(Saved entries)
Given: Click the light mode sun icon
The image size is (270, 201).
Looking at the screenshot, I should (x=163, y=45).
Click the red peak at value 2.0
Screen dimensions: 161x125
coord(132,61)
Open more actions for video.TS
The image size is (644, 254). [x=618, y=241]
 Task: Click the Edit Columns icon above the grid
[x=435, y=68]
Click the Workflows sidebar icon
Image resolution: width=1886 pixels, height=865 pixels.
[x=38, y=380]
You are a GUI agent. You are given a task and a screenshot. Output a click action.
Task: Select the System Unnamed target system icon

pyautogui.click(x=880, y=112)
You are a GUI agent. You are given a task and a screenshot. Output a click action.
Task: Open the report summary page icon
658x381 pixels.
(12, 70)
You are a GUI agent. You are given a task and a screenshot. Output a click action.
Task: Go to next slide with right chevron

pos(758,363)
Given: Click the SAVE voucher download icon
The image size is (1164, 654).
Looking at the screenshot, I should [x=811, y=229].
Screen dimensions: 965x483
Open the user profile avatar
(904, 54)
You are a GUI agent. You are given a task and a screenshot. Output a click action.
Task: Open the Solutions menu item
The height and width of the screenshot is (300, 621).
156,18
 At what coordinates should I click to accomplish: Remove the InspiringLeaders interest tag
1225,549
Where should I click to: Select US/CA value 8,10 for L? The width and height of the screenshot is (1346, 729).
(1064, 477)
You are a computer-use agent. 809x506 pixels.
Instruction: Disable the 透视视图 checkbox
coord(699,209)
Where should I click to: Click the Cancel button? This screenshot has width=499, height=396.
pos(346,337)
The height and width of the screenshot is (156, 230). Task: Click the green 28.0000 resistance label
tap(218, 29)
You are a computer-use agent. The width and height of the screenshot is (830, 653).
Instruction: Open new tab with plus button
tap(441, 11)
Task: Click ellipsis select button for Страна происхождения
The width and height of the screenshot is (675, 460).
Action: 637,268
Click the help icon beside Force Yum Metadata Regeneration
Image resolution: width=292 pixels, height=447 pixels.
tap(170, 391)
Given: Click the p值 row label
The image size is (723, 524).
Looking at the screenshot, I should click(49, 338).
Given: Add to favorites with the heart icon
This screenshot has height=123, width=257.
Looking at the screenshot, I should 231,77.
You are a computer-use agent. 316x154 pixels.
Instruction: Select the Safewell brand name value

Written task => Edit the records above so that every "GUI agent" becomes "screen agent", leaving everything else unchanged.

Task answer =>
Given: Click the light mode sun icon
The image size is (270, 201).
Looking at the screenshot, I should (x=163, y=45).
Click the red peak at value 2.0
Screen dimensions: 161x125
coord(132,61)
Open more actions for video.TS
The image size is (644, 254). [x=618, y=241]
 Task: Click the Edit Columns icon above the grid
[x=435, y=68]
Click the Workflows sidebar icon
Image resolution: width=1886 pixels, height=865 pixels.
[x=38, y=380]
You are a screen agent. You are given a task and a screenshot. Output a click action.
Task: Select the System Unnamed target system icon

pyautogui.click(x=880, y=112)
You are a screen agent. You are given a task and a screenshot. Output a click action.
Task: Open the report summary page icon
658x381 pixels.
(12, 70)
You are a screen agent. You are given a task and a screenshot. Output a click action.
Task: Go to next slide with right chevron

pos(758,363)
Given: Click the SAVE voucher download icon
The image size is (1164, 654).
Looking at the screenshot, I should [x=811, y=229].
Screen dimensions: 965x483
Open the user profile avatar
(904, 54)
You are a screen agent. You are given a task and a screenshot. Output a click action.
Task: Open the Solutions menu item
The height and width of the screenshot is (300, 621).
156,18
 At what coordinates should I click to accomplish: Remove the InspiringLeaders interest tag
1225,549
Where should I click to: Select US/CA value 8,10 for L? The width and height of the screenshot is (1346, 729).
(1064, 477)
You are a computer-use agent. 809x506 pixels.
Instruction: Disable the 透视视图 checkbox
coord(699,209)
Where should I click to: Click the Cancel button? This screenshot has width=499, height=396.
pos(346,337)
The height and width of the screenshot is (156, 230). Task: Click the green 28.0000 resistance label
tap(218, 29)
You are a computer-use agent. The width and height of the screenshot is (830, 653).
Instruction: Open new tab with plus button
tap(441, 11)
Task: Click ellipsis select button for Страна происхождения
The width and height of the screenshot is (675, 460).
Action: 637,268
Click the help icon beside Force Yum Metadata Regeneration
Image resolution: width=292 pixels, height=447 pixels.
tap(170, 391)
Given: Click the p值 row label
The image size is (723, 524).
Looking at the screenshot, I should click(49, 338).
Given: Add to favorites with the heart icon
This screenshot has height=123, width=257.
Looking at the screenshot, I should 231,77.
You are a computer-use agent. 316x154 pixels.
Instruction: Select the Safewell brand name value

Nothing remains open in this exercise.